Подписала, не глядя. Будто свечку Васнецову поставила, а ему сегодня память, и мать его прислала поминанье. Не признает Фроня бога, но сердце щемит, а в окно ласточка, как душенька, бьется.
Потом Глеб был у писаря, по-новому — секретарь. Подлец большой марки, дело сделал, но подношение, кормленого индюка, осмотрел, как на комиссии, и еще выжидательно смотрел на сумку просителя. Строгий махонький старичок архивариус тоже принял прошение с завернутой золотой монетой, привычно и как-то благородно смахнул монету в карман и вычеркнул Глеба из книги смертей, записал в живые люди.
ЗОЛОТОЕ ВРЕМЕЧКО
Голод не отступал. Поля коммунаров остались незасеянными — семена съели. И в зажиточных домах борщ в чугунке такой, что на собаку плесни облезет. А собаки уже побаивались людей — не попасть бы в этот самый чугунок. Поэтому никто не укорил Глеба, что он не стал коммунаром и, раздобывшись семенами, отсеялся единолично. Не торопился он и с женитьбой — свадьбу хотелось сделать при достатке, чтобы дом был полная чаша, а где он, достаток? Надо все начинать сначала.
Слепую кобылу Прасковья Харитоновна кормила соломой с крыши. Сын какими-то путями — хозяин! — припер три тюка армейского сена. Наладил арбу на особо постукивающих колесах. Потом задумался. Призвал Ваньку Хмелева и заказал новый кузов. С двойным дном. Низ и верх потайного ящика сходились у передка и задка на нет, и если пристально арбу не осматривать, ящик не заметен, особенно при грузе сверху. Входило в него пудов пятнадцать зерна — три мешка.
Потратил из тайника несколько монет, купил на черном рынке бязи, сукна, шелка, поехал в богатые кубанские села.

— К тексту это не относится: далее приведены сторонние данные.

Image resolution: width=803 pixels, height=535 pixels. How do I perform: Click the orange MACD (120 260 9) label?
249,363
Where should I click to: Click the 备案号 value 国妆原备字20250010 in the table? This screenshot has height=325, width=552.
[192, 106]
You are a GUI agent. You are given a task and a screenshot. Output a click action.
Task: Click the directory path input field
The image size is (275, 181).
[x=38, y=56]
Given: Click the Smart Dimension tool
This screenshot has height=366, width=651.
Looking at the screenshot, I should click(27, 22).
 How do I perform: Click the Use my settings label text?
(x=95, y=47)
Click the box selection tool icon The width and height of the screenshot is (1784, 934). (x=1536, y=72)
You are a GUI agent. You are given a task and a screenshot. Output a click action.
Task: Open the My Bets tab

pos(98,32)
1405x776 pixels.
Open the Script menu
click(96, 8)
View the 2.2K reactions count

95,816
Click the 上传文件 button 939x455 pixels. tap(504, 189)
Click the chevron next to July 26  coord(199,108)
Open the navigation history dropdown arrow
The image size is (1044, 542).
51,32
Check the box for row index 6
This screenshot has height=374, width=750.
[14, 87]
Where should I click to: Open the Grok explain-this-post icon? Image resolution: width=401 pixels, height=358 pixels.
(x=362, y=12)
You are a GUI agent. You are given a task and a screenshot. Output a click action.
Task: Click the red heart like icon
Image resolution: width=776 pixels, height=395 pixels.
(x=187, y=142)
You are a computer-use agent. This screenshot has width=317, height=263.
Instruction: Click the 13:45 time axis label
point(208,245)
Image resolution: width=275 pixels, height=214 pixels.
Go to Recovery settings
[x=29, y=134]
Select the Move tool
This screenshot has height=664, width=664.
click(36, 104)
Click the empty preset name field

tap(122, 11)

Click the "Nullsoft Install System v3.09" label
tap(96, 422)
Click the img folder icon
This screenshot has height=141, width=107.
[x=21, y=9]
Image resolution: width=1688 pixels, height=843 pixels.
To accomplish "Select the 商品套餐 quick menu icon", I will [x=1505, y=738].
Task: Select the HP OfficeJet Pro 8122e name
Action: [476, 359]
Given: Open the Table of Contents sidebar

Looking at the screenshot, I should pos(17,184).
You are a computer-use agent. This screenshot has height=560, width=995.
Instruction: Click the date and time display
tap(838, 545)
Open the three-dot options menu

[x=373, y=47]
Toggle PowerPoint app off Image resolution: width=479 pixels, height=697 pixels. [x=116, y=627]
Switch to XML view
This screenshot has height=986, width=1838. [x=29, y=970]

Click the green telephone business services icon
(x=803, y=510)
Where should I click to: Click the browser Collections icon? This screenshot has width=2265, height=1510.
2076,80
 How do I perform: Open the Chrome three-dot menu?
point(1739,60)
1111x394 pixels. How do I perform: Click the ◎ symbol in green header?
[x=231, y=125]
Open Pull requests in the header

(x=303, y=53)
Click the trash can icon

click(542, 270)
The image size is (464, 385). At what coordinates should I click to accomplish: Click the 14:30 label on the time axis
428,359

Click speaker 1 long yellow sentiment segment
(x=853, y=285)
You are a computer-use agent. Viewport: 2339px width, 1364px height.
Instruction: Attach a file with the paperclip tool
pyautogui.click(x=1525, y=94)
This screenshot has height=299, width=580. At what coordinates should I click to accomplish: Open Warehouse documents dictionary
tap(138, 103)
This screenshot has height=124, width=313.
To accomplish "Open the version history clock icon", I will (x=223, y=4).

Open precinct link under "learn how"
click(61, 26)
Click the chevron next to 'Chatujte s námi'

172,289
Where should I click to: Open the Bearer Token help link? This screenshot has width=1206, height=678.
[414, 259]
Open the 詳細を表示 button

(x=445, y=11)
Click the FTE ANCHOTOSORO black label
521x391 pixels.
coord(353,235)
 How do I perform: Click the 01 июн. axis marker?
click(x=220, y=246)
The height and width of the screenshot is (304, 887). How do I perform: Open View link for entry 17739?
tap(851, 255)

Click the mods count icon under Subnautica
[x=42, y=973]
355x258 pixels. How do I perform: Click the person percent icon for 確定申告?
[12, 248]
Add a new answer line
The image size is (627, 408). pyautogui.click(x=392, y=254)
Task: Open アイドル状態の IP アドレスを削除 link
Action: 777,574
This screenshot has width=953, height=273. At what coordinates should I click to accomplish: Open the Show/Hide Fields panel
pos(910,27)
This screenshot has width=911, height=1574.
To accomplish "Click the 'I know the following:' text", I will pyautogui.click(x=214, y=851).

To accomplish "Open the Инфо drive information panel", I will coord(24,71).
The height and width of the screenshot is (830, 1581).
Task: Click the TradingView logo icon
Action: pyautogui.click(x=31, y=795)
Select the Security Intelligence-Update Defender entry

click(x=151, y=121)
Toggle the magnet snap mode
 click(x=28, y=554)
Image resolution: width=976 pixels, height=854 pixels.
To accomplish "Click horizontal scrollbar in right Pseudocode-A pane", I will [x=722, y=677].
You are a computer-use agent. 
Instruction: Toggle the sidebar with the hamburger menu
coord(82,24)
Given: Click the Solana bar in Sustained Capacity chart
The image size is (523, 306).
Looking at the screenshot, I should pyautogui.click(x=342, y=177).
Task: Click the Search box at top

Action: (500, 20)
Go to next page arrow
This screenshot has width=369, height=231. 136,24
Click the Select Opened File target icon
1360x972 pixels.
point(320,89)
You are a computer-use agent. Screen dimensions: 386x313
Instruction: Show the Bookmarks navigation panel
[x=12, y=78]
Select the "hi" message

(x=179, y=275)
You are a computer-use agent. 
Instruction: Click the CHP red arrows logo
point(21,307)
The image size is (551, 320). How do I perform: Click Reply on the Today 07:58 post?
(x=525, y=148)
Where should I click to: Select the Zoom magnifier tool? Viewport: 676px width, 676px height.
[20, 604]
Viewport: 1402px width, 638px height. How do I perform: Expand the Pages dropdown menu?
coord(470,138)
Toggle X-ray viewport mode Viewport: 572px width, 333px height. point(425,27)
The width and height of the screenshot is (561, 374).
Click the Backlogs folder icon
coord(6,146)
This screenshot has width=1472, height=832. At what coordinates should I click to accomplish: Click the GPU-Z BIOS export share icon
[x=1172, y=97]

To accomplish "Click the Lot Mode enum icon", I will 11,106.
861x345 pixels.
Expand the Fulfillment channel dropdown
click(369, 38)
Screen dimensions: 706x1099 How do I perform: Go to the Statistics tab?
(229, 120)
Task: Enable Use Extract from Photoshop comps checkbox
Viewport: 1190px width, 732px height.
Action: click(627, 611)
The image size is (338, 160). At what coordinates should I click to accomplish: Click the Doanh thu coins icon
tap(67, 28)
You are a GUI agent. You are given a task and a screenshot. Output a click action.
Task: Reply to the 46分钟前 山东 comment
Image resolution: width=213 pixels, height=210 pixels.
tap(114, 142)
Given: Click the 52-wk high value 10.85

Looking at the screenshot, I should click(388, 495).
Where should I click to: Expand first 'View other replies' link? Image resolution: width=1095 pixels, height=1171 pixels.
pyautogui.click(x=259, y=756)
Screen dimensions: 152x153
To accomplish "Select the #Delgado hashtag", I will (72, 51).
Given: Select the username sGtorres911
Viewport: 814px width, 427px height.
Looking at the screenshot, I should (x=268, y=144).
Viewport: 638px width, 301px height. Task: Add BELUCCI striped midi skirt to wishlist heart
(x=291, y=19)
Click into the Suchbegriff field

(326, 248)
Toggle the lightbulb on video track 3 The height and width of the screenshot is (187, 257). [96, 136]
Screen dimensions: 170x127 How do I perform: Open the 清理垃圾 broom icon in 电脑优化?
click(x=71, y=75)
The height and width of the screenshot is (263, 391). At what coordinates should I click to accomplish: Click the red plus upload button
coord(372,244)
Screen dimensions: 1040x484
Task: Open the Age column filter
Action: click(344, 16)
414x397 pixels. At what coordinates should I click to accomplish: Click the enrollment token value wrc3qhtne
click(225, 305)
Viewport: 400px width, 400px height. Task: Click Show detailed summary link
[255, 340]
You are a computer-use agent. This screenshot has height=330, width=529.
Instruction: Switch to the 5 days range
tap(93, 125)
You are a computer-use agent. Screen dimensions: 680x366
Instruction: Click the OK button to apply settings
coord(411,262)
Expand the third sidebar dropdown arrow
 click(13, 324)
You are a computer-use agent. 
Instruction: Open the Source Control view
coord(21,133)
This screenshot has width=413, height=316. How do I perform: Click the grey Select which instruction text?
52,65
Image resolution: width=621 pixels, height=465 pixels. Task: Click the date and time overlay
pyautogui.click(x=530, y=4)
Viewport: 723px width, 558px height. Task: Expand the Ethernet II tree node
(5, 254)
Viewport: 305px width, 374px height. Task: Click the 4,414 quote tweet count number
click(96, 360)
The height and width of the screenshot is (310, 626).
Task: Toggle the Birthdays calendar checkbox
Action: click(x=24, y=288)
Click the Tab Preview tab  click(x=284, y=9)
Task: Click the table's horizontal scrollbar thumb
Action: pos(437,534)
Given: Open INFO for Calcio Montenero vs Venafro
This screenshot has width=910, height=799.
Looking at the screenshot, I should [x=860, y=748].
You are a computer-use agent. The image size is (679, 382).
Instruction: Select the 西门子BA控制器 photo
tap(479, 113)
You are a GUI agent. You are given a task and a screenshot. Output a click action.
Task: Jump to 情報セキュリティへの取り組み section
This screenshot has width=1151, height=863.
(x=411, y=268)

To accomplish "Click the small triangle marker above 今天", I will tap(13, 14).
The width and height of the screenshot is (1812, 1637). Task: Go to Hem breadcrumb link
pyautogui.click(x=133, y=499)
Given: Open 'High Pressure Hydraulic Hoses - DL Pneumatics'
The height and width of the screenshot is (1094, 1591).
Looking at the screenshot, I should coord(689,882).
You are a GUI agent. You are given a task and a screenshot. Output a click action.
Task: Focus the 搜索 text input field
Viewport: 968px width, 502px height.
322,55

Выменял материю на хлеб, ссыпал его в тайный ящик, сверху в кузове дубовые веники — дескать, париться. На обратной дороге встречают его трое — тпру! Перевернули веники, самого обыскали, забрали харчи, хотели кобылу реквизировать слепая. Погоняй! Зерно привез многолетнее, прогорклое, из земляной ямы. Но в станице ели мякину, древесную кору. Об отрубях или жмыхе мечтали. Легче других переносили голодовку Колесниковы — они сроду голодали. Глеб насыпал по фунту зерна и выменивал на толкучке на серебро, камушки, николаевские червонцы. Менялся и на товар — соль, спички, мыло, керосин, порох, сатин, ковры.